Here is a block of records. Copy every one of them exactly.

Stored records
- - -
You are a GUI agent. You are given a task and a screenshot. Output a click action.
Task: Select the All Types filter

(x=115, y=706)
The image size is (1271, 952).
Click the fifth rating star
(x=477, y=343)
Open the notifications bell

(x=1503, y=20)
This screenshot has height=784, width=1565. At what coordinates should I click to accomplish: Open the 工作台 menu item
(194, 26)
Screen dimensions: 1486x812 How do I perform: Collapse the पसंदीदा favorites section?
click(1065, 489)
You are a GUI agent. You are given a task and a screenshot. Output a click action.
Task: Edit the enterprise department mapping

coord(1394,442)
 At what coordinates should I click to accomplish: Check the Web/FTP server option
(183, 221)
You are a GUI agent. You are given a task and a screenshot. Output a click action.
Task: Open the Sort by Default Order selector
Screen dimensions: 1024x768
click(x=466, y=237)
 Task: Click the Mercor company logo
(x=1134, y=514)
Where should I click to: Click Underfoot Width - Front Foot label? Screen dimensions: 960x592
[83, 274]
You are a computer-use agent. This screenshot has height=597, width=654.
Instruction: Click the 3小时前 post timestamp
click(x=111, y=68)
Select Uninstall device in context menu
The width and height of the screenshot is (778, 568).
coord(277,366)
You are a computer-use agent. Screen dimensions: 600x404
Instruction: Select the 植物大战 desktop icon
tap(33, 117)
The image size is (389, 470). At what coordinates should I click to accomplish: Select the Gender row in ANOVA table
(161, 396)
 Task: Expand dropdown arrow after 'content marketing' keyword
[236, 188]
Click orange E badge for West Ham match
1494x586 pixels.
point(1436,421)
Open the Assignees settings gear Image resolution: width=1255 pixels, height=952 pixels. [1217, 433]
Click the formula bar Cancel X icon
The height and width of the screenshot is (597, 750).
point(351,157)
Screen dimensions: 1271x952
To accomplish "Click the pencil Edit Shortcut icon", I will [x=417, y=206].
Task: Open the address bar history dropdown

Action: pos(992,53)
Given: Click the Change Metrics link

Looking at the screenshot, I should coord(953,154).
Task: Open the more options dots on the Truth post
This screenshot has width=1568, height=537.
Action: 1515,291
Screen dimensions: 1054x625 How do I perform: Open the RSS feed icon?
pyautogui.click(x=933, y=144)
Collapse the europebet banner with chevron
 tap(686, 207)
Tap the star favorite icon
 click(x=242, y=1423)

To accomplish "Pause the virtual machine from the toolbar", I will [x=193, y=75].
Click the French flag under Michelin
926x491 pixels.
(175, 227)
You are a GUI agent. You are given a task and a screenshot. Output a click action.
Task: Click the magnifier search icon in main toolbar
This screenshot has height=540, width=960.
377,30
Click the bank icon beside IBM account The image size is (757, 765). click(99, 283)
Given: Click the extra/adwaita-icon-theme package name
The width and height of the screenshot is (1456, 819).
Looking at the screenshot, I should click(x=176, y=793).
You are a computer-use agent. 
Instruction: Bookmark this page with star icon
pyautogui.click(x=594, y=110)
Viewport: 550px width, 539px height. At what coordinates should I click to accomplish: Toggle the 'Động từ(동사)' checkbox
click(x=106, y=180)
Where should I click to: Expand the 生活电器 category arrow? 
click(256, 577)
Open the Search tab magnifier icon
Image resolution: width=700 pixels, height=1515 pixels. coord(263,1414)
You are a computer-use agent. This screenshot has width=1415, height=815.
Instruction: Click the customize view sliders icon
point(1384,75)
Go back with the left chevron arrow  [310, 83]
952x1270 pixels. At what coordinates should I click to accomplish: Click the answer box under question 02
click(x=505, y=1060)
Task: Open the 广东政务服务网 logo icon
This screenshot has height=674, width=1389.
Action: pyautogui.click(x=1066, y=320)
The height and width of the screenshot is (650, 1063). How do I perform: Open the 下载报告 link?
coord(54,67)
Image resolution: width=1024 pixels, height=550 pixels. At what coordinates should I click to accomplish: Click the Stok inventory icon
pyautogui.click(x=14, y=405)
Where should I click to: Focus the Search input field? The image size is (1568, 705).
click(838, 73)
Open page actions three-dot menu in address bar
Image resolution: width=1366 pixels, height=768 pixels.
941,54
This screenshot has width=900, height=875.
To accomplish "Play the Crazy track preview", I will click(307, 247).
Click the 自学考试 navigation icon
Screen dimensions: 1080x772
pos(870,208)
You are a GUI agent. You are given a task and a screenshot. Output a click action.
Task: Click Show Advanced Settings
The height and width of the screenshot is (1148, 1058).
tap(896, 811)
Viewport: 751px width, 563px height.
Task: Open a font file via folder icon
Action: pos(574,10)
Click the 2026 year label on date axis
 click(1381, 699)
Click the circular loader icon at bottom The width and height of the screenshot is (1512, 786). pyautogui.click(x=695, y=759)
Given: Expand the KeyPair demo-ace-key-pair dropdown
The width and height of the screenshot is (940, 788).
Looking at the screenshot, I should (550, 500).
- - -
> _Exercise result_:
You are a GUI agent. You are given a task and a screenshot. Output a click action.
Task: Select the All Types filter

(x=115, y=706)
The image size is (1271, 952).
Click the fifth rating star
(x=477, y=343)
Open the notifications bell

(x=1503, y=20)
This screenshot has height=784, width=1565. At what coordinates should I click to accomplish: Open the 工作台 menu item
(194, 26)
Screen dimensions: 1486x812 How do I perform: Collapse the पसंदीदा favorites section?
click(1065, 489)
You are a GUI agent. You are given a task and a screenshot. Output a click action.
Task: Edit the enterprise department mapping

coord(1394,442)
 At what coordinates should I click to accomplish: Check the Web/FTP server option
(183, 221)
You are a GUI agent. You are given a task and a screenshot. Output a click action.
Task: Open the Sort by Default Order selector
Screen dimensions: 1024x768
click(x=466, y=237)
 Task: Click the Mercor company logo
(x=1134, y=514)
Where should I click to: Click Underfoot Width - Front Foot label? Screen dimensions: 960x592
[83, 274]
You are a computer-use agent. This screenshot has height=597, width=654.
Instruction: Click the 3小时前 post timestamp
click(x=111, y=68)
Select Uninstall device in context menu
The width and height of the screenshot is (778, 568).
coord(277,366)
You are a computer-use agent. Screen dimensions: 600x404
Instruction: Select the 植物大战 desktop icon
tap(33, 117)
The image size is (389, 470). At what coordinates should I click to accomplish: Select the Gender row in ANOVA table
(161, 396)
 Task: Expand dropdown arrow after 'content marketing' keyword
[236, 188]
Click orange E badge for West Ham match
1494x586 pixels.
point(1436,421)
Open the Assignees settings gear Image resolution: width=1255 pixels, height=952 pixels. [1217, 433]
Click the formula bar Cancel X icon
The height and width of the screenshot is (597, 750).
point(351,157)
Screen dimensions: 1271x952
To accomplish "Click the pencil Edit Shortcut icon", I will [x=417, y=206].
Task: Open the address bar history dropdown

Action: pos(992,53)
Given: Click the Change Metrics link

Looking at the screenshot, I should coord(953,154).
Task: Open the more options dots on the Truth post
This screenshot has width=1568, height=537.
Action: 1515,291
Screen dimensions: 1054x625 How do I perform: Open the RSS feed icon?
pyautogui.click(x=933, y=144)
Collapse the europebet banner with chevron
 tap(686, 207)
Tap the star favorite icon
 click(x=242, y=1423)

To accomplish "Pause the virtual machine from the toolbar", I will [x=193, y=75].
Click the French flag under Michelin
926x491 pixels.
(175, 227)
You are a GUI agent. You are given a task and a screenshot. Output a click action.
Task: Click the magnifier search icon in main toolbar
This screenshot has height=540, width=960.
377,30
Click the bank icon beside IBM account The image size is (757, 765). click(99, 283)
Given: Click the extra/adwaita-icon-theme package name
The width and height of the screenshot is (1456, 819).
Looking at the screenshot, I should click(x=176, y=793).
You are a computer-use agent. 
Instruction: Bookmark this page with star icon
pyautogui.click(x=594, y=110)
Viewport: 550px width, 539px height. At what coordinates should I click to accomplish: Toggle the 'Động từ(동사)' checkbox
click(x=106, y=180)
Where should I click to: Expand the 生活电器 category arrow? 
click(256, 577)
Open the Search tab magnifier icon
Image resolution: width=700 pixels, height=1515 pixels. coord(263,1414)
You are a computer-use agent. This screenshot has width=1415, height=815.
Instruction: Click the customize view sliders icon
point(1384,75)
Go back with the left chevron arrow  [310, 83]
952x1270 pixels. At what coordinates should I click to accomplish: Click the answer box under question 02
click(x=505, y=1060)
Task: Open the 广东政务服务网 logo icon
This screenshot has height=674, width=1389.
Action: pyautogui.click(x=1066, y=320)
The height and width of the screenshot is (650, 1063). How do I perform: Open the 下载报告 link?
coord(54,67)
Image resolution: width=1024 pixels, height=550 pixels. At what coordinates should I click to accomplish: Click the Stok inventory icon
pyautogui.click(x=14, y=405)
Where should I click to: Focus the Search input field? The image size is (1568, 705).
click(838, 73)
Open page actions three-dot menu in address bar
Image resolution: width=1366 pixels, height=768 pixels.
941,54
This screenshot has width=900, height=875.
To accomplish "Play the Crazy track preview", I will click(307, 247).
Click the 自学考试 navigation icon
Screen dimensions: 1080x772
pos(870,208)
You are a GUI agent. You are given a task and a screenshot. Output a click action.
Task: Click Show Advanced Settings
The height and width of the screenshot is (1148, 1058).
tap(896, 811)
Viewport: 751px width, 563px height.
Task: Open a font file via folder icon
Action: pos(574,10)
Click the 2026 year label on date axis
 click(1381, 699)
Click the circular loader icon at bottom The width and height of the screenshot is (1512, 786). pyautogui.click(x=695, y=759)
Given: Expand the KeyPair demo-ace-key-pair dropdown
The width and height of the screenshot is (940, 788).
Looking at the screenshot, I should (550, 500).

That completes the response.